85-7-2166. Liability of county treasurers. (1) The county treasurer to whom district funds or securities are entrusted is liable on the treasurer's bond for the safekeeping of the funds and securities. The funds must be properly divided into the respective funds for which district taxes or assessments were levied, including a United States contract fund, bond principal and interest fund, sinking fund to redeem bonds, maintenance fund, construction fund, and general fund. The construction fund must be available for the payment of the purchase price of all works, water rights, or other property purchased by or for the district and all expenses incident to those purchases, as well as for the payment of the cost of construction of works, including cost of engineering, superintendence, and other expenses incident to construction. All warrants issued for preliminary and organization expenses and all administrative expenses must be paid from the general fund.

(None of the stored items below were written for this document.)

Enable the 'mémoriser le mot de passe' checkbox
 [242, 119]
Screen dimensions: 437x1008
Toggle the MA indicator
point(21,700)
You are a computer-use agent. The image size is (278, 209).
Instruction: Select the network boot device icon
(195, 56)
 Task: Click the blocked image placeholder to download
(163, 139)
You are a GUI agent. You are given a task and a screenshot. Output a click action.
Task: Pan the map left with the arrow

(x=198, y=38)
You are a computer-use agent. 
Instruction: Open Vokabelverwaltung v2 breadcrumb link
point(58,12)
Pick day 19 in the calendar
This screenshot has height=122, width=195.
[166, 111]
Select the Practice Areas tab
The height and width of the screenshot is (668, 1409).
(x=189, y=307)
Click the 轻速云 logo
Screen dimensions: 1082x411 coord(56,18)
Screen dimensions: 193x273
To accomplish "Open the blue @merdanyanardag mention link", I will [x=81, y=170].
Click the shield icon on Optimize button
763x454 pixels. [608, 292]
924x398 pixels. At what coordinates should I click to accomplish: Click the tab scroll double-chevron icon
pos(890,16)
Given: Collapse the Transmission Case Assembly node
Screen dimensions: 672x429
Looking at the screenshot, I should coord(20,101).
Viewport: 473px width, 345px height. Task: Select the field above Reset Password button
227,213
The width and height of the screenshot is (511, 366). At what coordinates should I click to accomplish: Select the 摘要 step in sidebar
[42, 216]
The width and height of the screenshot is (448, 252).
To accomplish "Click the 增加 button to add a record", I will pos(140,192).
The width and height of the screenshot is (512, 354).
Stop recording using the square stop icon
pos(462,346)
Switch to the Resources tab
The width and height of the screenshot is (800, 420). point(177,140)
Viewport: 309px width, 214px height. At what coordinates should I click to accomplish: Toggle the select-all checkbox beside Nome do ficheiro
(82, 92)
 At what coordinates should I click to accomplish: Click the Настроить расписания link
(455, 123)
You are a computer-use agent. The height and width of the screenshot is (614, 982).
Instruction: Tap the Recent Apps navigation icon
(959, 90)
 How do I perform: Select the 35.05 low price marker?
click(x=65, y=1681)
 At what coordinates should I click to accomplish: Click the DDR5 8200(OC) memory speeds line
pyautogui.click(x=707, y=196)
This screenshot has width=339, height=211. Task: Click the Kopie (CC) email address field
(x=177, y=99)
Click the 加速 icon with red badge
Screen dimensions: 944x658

(2) The county treasurer is authorized to receive, in lieu of cash, matured bonds, matured coupons, or interest coupons maturing within the year in payment of any tax or assessment levied for the payment of bonds or interest on bonds. The county treasurer at any time, upon the order of the board of commissioners of the district, shall turn over to the board any bonds or securities held by the treasurer and required to be delivered to the board in accordance with the provisions of this chapter. All bonds and interest coupons received or otherwise paid and all bonds of the district upon the payment must be immediately canceled and retained by the county treasurer as vouchers.
History: En. Sec. 57, Ch. 146, L. 1909; amd. Sec. 19, Ch. 145, L. 1915; re-en. Sec. 7249, R.C.M. 1921; amd. Sec. 1, Ch. 114, L. 1933; re-en. Sec. 7249, R.C.M. 1935; R.C.M. 1947, 89-1831; amd. Sec. 2801, Ch. 56, L. 2009.